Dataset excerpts
☆ ☆ ☆ ☆ ☆ ☆ ☆

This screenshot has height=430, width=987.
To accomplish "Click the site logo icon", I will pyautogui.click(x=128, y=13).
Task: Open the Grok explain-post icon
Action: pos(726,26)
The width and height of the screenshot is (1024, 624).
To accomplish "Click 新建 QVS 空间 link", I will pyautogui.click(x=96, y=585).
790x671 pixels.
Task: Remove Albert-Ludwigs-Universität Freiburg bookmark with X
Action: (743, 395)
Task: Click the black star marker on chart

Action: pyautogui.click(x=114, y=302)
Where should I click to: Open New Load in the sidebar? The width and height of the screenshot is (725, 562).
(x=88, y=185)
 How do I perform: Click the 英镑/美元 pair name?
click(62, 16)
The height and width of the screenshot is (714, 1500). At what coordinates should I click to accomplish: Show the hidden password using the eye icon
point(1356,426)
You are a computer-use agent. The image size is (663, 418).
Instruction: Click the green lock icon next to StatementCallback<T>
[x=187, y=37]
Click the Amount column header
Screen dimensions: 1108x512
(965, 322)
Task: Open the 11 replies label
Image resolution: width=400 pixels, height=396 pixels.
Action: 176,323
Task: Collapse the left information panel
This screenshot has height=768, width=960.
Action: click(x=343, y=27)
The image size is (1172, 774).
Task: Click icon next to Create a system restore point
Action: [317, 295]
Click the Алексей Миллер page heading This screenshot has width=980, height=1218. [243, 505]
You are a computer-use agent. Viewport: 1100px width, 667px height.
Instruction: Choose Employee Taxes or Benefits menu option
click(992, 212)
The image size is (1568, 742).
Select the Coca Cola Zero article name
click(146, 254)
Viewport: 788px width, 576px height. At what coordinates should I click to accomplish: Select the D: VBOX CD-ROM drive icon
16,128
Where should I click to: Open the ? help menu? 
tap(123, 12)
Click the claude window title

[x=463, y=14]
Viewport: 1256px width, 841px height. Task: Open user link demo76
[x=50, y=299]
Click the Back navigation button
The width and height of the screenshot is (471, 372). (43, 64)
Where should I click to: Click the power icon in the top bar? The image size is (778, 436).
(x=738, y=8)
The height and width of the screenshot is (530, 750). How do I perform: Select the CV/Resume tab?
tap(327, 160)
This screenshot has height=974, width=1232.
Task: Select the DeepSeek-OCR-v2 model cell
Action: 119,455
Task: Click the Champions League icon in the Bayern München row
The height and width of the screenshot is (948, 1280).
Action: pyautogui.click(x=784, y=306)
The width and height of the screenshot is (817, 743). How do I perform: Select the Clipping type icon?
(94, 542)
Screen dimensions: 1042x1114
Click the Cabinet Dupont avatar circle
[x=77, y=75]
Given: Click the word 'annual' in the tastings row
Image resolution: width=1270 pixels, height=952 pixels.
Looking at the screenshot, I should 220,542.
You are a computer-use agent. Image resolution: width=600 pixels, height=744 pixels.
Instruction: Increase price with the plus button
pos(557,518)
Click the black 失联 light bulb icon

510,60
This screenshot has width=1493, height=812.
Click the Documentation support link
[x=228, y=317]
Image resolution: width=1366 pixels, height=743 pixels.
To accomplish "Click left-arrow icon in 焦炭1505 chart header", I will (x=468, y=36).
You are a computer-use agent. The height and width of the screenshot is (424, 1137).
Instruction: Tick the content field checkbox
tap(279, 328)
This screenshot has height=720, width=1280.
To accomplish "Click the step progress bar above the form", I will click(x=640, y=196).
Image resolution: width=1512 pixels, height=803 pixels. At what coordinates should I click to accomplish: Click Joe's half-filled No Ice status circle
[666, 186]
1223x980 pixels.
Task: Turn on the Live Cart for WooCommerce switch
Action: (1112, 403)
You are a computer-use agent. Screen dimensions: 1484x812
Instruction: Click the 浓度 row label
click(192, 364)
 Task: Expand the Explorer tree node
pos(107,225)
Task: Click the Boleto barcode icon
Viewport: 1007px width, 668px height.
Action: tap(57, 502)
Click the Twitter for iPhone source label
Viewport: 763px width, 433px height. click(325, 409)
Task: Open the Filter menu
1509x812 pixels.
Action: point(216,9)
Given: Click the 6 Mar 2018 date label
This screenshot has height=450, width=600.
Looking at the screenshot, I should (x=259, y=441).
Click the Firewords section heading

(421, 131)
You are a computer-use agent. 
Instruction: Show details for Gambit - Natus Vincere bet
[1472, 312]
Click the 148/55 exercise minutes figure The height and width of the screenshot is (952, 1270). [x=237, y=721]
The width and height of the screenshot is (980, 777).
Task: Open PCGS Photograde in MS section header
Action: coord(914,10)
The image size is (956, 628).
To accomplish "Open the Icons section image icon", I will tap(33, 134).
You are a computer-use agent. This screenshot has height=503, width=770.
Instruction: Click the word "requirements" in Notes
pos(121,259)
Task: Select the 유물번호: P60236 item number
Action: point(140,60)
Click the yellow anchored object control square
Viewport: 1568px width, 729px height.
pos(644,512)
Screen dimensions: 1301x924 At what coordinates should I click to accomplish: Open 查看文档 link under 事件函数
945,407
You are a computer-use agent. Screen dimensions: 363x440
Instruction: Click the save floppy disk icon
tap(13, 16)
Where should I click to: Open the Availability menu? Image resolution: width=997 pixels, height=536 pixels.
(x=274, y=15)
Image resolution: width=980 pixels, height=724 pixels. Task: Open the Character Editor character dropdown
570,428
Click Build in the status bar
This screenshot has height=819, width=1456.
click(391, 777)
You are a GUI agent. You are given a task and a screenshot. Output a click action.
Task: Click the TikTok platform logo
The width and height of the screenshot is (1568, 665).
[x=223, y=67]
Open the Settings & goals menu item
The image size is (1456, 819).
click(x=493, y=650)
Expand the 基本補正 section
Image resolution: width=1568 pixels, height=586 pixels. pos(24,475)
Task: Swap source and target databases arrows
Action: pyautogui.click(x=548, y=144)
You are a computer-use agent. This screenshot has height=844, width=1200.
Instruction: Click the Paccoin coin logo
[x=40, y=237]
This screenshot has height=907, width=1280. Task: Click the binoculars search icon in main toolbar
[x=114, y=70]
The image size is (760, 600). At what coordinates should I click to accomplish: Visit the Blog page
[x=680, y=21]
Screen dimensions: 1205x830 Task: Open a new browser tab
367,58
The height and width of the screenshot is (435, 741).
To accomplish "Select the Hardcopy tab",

☆ ☆ ☆ ☆ ☆ ☆ ☆

# What you are asked to do
All of the records above should be copied exactly.

# Result below
This screenshot has height=430, width=987.
To accomplish "Click the site logo icon", I will pyautogui.click(x=128, y=13).
Task: Open the Grok explain-post icon
Action: pos(726,26)
The width and height of the screenshot is (1024, 624).
To accomplish "Click 新建 QVS 空间 link", I will pyautogui.click(x=96, y=585).
790x671 pixels.
Task: Remove Albert-Ludwigs-Universität Freiburg bookmark with X
Action: (743, 395)
Task: Click the black star marker on chart

Action: pyautogui.click(x=114, y=302)
Where should I click to: Open New Load in the sidebar? The width and height of the screenshot is (725, 562).
(x=88, y=185)
 How do I perform: Click the 英镑/美元 pair name?
click(62, 16)
The height and width of the screenshot is (714, 1500). At what coordinates should I click to accomplish: Show the hidden password using the eye icon
point(1356,426)
You are a computer-use agent. The image size is (663, 418).
Instruction: Click the green lock icon next to StatementCallback<T>
[x=187, y=37]
Click the Amount column header
Screen dimensions: 1108x512
(965, 322)
Task: Open the 11 replies label
Image resolution: width=400 pixels, height=396 pixels.
Action: 176,323
Task: Collapse the left information panel
This screenshot has height=768, width=960.
Action: click(x=343, y=27)
The image size is (1172, 774).
Task: Click icon next to Create a system restore point
Action: [317, 295]
Click the Алексей Миллер page heading This screenshot has width=980, height=1218. [243, 505]
You are a computer-use agent. Viewport: 1100px width, 667px height.
Instruction: Choose Employee Taxes or Benefits menu option
click(992, 212)
The image size is (1568, 742).
Select the Coca Cola Zero article name
click(146, 254)
Viewport: 788px width, 576px height. At what coordinates should I click to accomplish: Select the D: VBOX CD-ROM drive icon
16,128
Where should I click to: Open the ? help menu? 
tap(123, 12)
Click the claude window title

[x=463, y=14]
Viewport: 1256px width, 841px height. Task: Open user link demo76
[x=50, y=299]
Click the Back navigation button
The width and height of the screenshot is (471, 372). (43, 64)
Where should I click to: Click the power icon in the top bar? The image size is (778, 436).
(x=738, y=8)
The height and width of the screenshot is (530, 750). How do I perform: Select the CV/Resume tab?
tap(327, 160)
This screenshot has height=974, width=1232.
Task: Select the DeepSeek-OCR-v2 model cell
Action: 119,455
Task: Click the Champions League icon in the Bayern München row
The height and width of the screenshot is (948, 1280).
Action: pyautogui.click(x=784, y=306)
The width and height of the screenshot is (817, 743). How do I perform: Select the Clipping type icon?
(94, 542)
Screen dimensions: 1042x1114
Click the Cabinet Dupont avatar circle
[x=77, y=75]
Given: Click the word 'annual' in the tastings row
Image resolution: width=1270 pixels, height=952 pixels.
Looking at the screenshot, I should 220,542.
You are a computer-use agent. Image resolution: width=600 pixels, height=744 pixels.
Instruction: Increase price with the plus button
pos(557,518)
Click the black 失联 light bulb icon

510,60
This screenshot has width=1493, height=812.
Click the Documentation support link
[x=228, y=317]
Image resolution: width=1366 pixels, height=743 pixels.
To accomplish "Click left-arrow icon in 焦炭1505 chart header", I will (x=468, y=36).
You are a computer-use agent. The height and width of the screenshot is (424, 1137).
Instruction: Tick the content field checkbox
tap(279, 328)
This screenshot has height=720, width=1280.
To accomplish "Click the step progress bar above the form", I will click(x=640, y=196).
Image resolution: width=1512 pixels, height=803 pixels. At what coordinates should I click to accomplish: Click Joe's half-filled No Ice status circle
[666, 186]
1223x980 pixels.
Task: Turn on the Live Cart for WooCommerce switch
Action: (1112, 403)
You are a computer-use agent. Screen dimensions: 1484x812
Instruction: Click the 浓度 row label
click(192, 364)
 Task: Expand the Explorer tree node
pos(107,225)
Task: Click the Boleto barcode icon
Viewport: 1007px width, 668px height.
Action: tap(57, 502)
Click the Twitter for iPhone source label
Viewport: 763px width, 433px height. click(325, 409)
Task: Open the Filter menu
1509x812 pixels.
Action: point(216,9)
Given: Click the 6 Mar 2018 date label
This screenshot has height=450, width=600.
Looking at the screenshot, I should (x=259, y=441).
Click the Firewords section heading

(421, 131)
You are a computer-use agent. 
Instruction: Show details for Gambit - Natus Vincere bet
[1472, 312]
Click the 148/55 exercise minutes figure The height and width of the screenshot is (952, 1270). [x=237, y=721]
The width and height of the screenshot is (980, 777).
Task: Open PCGS Photograde in MS section header
Action: coord(914,10)
The image size is (956, 628).
To accomplish "Open the Icons section image icon", I will tap(33, 134).
You are a computer-use agent. This screenshot has height=503, width=770.
Instruction: Click the word "requirements" in Notes
pos(121,259)
Task: Select the 유물번호: P60236 item number
Action: point(140,60)
Click the yellow anchored object control square
Viewport: 1568px width, 729px height.
pos(644,512)
Screen dimensions: 1301x924 At what coordinates should I click to accomplish: Open 查看文档 link under 事件函数
945,407
You are a computer-use agent. Screen dimensions: 363x440
Instruction: Click the save floppy disk icon
tap(13, 16)
Where should I click to: Open the Availability menu? Image resolution: width=997 pixels, height=536 pixels.
(x=274, y=15)
Image resolution: width=980 pixels, height=724 pixels. Task: Open the Character Editor character dropdown
570,428
Click Build in the status bar
This screenshot has height=819, width=1456.
click(391, 777)
You are a GUI agent. You are given a task and a screenshot. Output a click action.
Task: Click the TikTok platform logo
The width and height of the screenshot is (1568, 665).
[x=223, y=67]
Open the Settings & goals menu item
The image size is (1456, 819).
click(x=493, y=650)
Expand the 基本補正 section
Image resolution: width=1568 pixels, height=586 pixels. pos(24,475)
Task: Swap source and target databases arrows
Action: pyautogui.click(x=548, y=144)
You are a computer-use agent. This screenshot has height=844, width=1200.
Instruction: Click the Paccoin coin logo
[x=40, y=237]
This screenshot has height=907, width=1280. Task: Click the binoculars search icon in main toolbar
[x=114, y=70]
The image size is (760, 600). At what coordinates should I click to accomplish: Visit the Blog page
[x=680, y=21]
Screen dimensions: 1205x830 Task: Open a new browser tab
367,58
The height and width of the screenshot is (435, 741).
To accomplish "Select the Hardcopy tab",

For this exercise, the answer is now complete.